Based on the results, there are some weaknesses and challenges in the study. First, our study is limited by its reliance on data from a single hospital, and thus the number of patients is small. Second, the study lacks input variables for patient variables, such as exercise behavior, nutrition, stress, and depression. Third, the quality may be impacted because the number of non-postoperative complication group was higher than the postoperative complication group. Finally, for data mining, the quantity and quality of the data are so important. Therefore, a multi-center study including more variables for prediction of postoperative complications by using the random forest algorithm model warrants further investigation.

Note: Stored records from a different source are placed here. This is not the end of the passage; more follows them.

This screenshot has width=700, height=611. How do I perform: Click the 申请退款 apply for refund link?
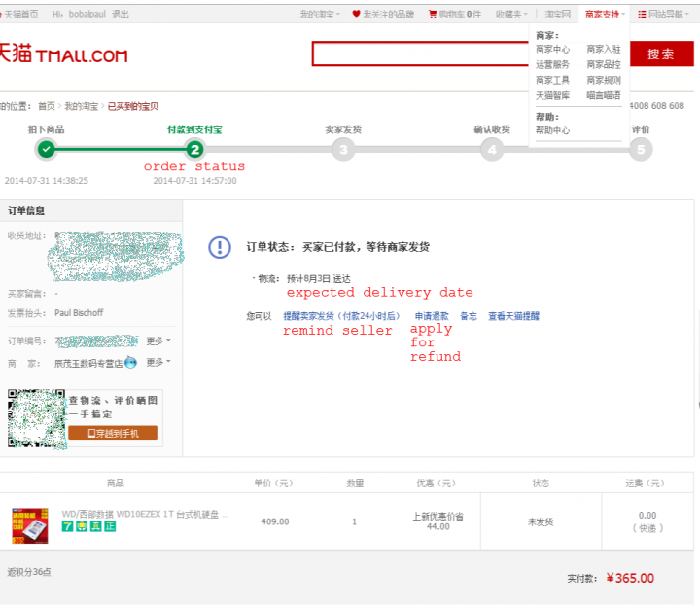coord(432,316)
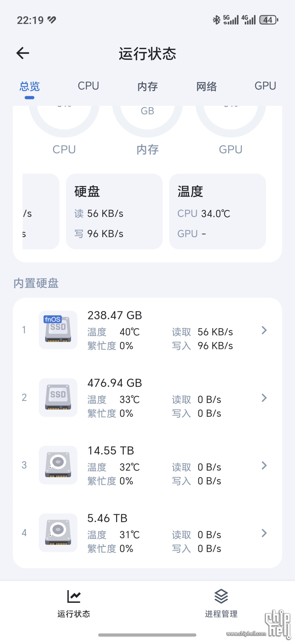
Task: Expand details for the 238.47 GB drive
Action: (x=264, y=330)
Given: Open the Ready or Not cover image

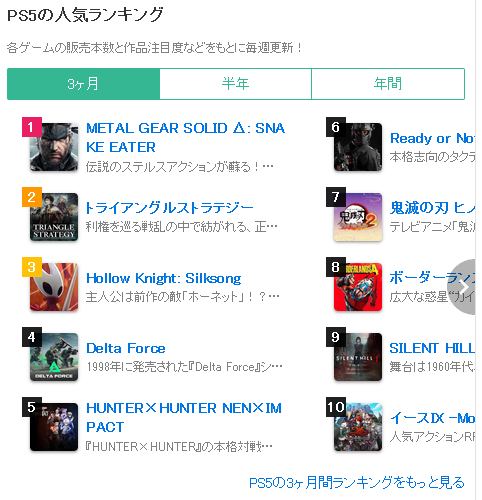Looking at the screenshot, I should pos(358,147).
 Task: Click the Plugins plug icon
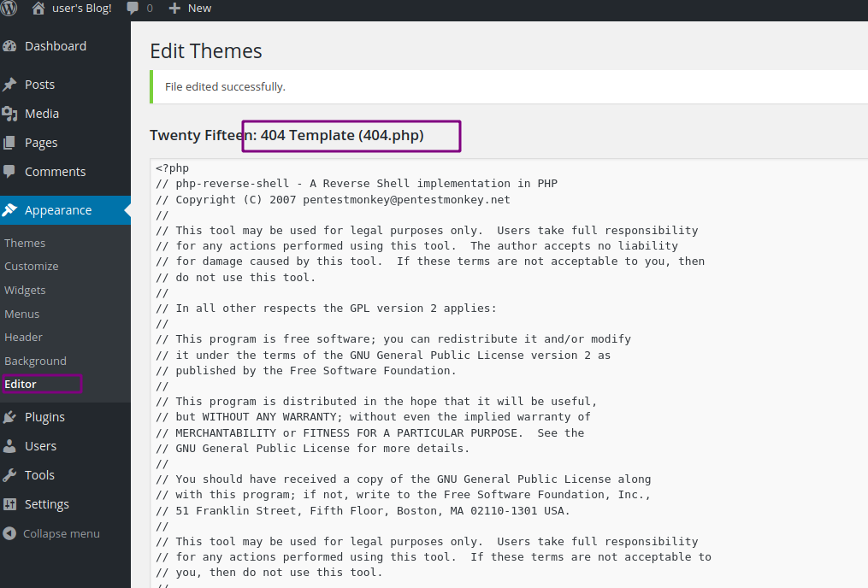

In this study, for the first time, we demonstrated that the potential of computational prediction model of postoperative complications in elderly patients with HNSCC was founded by using data mining approach. The random forest algorithm model generated the best accuracy (89.084 %) and the best reliability (AUC = 0.781) in a training set, which was further verified in an external testing set (83.333 % and AUC = 0.781), suggesting the random forest algorithm would be a promising prediction model for postoperative complications in elderly patients with HNSCC.

Conclusions

Data mining (DM) techniques allow the possibility of statistically predicting postoperative complications in elderly patients with HNSCC. In the study, the Random Forest algorithm model provides a promising approach with the best accuracy (89.084 %) and the best AUC value (0.949). This was further verified in an external testing set, with a good accuracy (83.333 %) and the AUC value (0.781).